Israele urla al mondo la propria rabbia due volte in pochi giorni per questioni di denominazioni e titoli, prima per una risoluzione Unesco che cita i vari siti presenti a Gerusalemme con le loro definizioni arabe tralasciando quelle ebraiche, e oggi perché le lettere spedite dal governo Renzi agli italiani all’estero residenti in Israele e Palestina, relative alla campagna per il Si al prossimo referendum del 4 dicembre, riportano l’indirizzo di Gerusalemme inserito nello stato palestinese e non in quello israeliano. Ma di contro le azioni che lo stesso governo israeliano mette in opera sono concreti atti che vanno nella direzione totalmente opposta a quella della pace e del dialogo.

Domenica infatti il comitato ministeriale ha approvato una norma che andrà ora discussa dal parlamento, la Knesset, volta a creare una sorta di sanatoria per tutte quelle colonie israeliane illegali che nel tempo sono sorte nel bel mezzo dei territori attribuiti allo stato di Palestina, a partire da Gerusalemme Est, occupata illegalmente dal 1967, nonostante le proteste e le condanne più o meno formali degli organismi internazionali, gli stessi cui Nethanyauh e i suoi si rivolgono per rivendicare le questioni linguistiche di cui sopra.

Naftali Bennett, leader del partito ultranazionalista Casa Ebraica, ne è il primo firmatario: in sostanza si vogliono regolarizzare tutti gli insediamenti sorti su terreni privati in Cisgiordania, in maniera tale da partire da posizioni sempre di forza una volta che i dialoghi per la pace dovessero davvero riavviarsi. Regolarizzando lo status quo si legittimano quindi gli espropri e gli abusi subiti dalla popolazione araba dell’area, in barba addirittura a sentenze della Corte Suprema israeliana che ha più volte dichiarato illegittime varie colonie e insediamenti, prima fra tutte quella di Amona, in cui da oltre due anni prosegue il tiramolla fra le richieste di sgombero e la resistenza dei coloni appoggiati dal governo.
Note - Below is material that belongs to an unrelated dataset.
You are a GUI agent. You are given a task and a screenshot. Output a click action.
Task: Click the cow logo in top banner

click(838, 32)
Lo stesso premier Benjamin Netanyauh ha definito infantile e irresponsabile la proposta del parlamento, dominato dalle destre, galvanizzate fra l’altro dalla vittoria elettorale di Donald Trump, valutato come spalla ideale per affossare le velleità arabe nella zona. A partire dal riconoscimento dello stato palestinese per giungere alla gestione della spianata delle moschee, in piena Gerusalemme Est.
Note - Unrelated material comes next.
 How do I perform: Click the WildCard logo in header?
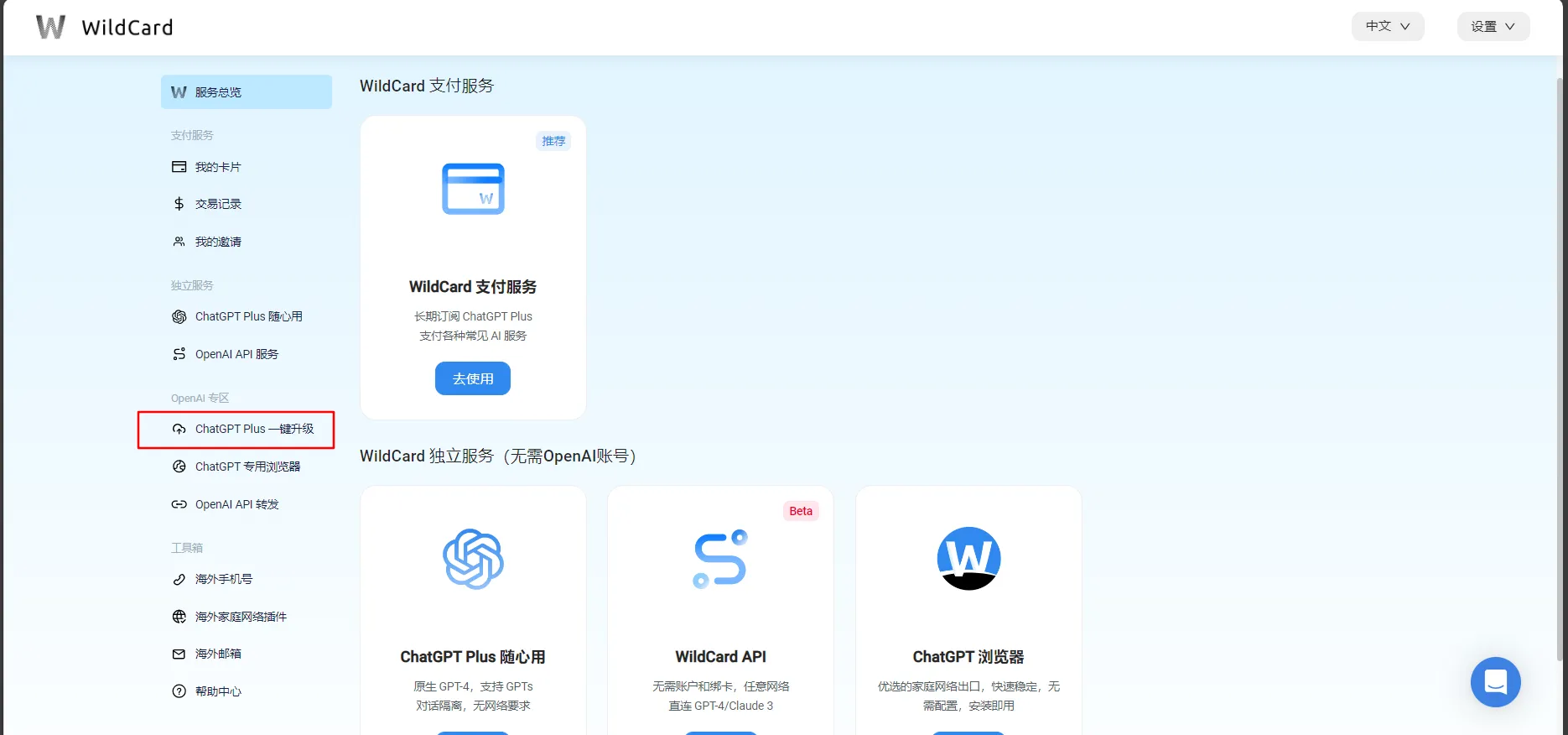[104, 27]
Se nemmeno un falco come l’attuale primo ministro si è spinto fino all’appoggio delle proposte di Bennett, il suo strizzare l’occhio alle frange più estremiste si concretizza in questi giorni nel deciso favore raccolto da un’ulteriore proposta della Knesset, quella di ridurre il volume degli altoparlanti dei minareti delle moschee delle città, colpevoli di disturbare cinque volte al giorno la vita dei residenti.

La chiamata alla preghiera è simbolo di una comunità viva, come il corrispettivo suono delle campane delle chiese cristiane. Secondo i dati raccolti dal ministero per gli affari religiosi palestinese, solo nel 2014 e solo nella striscia di Gaza l’esercito israeliano ha distrutto con bombardamenti oltre 70 moschee e ne ha danneggiate centinaia, e quelle rimaste dovrebbero ora patire questo obbligo. L’iniziativa nasce dalla richiesta di alcuni ebrei di Gerusalemme Est, e Netanyauh l’ha appoggiata pubblicamente ricordando come «lo stato d’Israele sia impegnato a garantire la libertà di culto a tutte le religioni, ma come al contempo abbia l’obbligo di proteggere i propri cittadini dai “rumori”». E’ proprio questa la parola utilizzata, rumori. L’autorità nazionale palestinese ha affermato di valutare un ricorso alle Nazioni Unite per stoppare la legge, se mai dovesse venire infine ratificata dal parlamento.

La popolazione di Israele conta al proprio interno una ampia componente araba, il 17,5%, a larghissima maggioranza di fede musulmana. Circa 300 mila di essi vivono a Gerusalemme Est.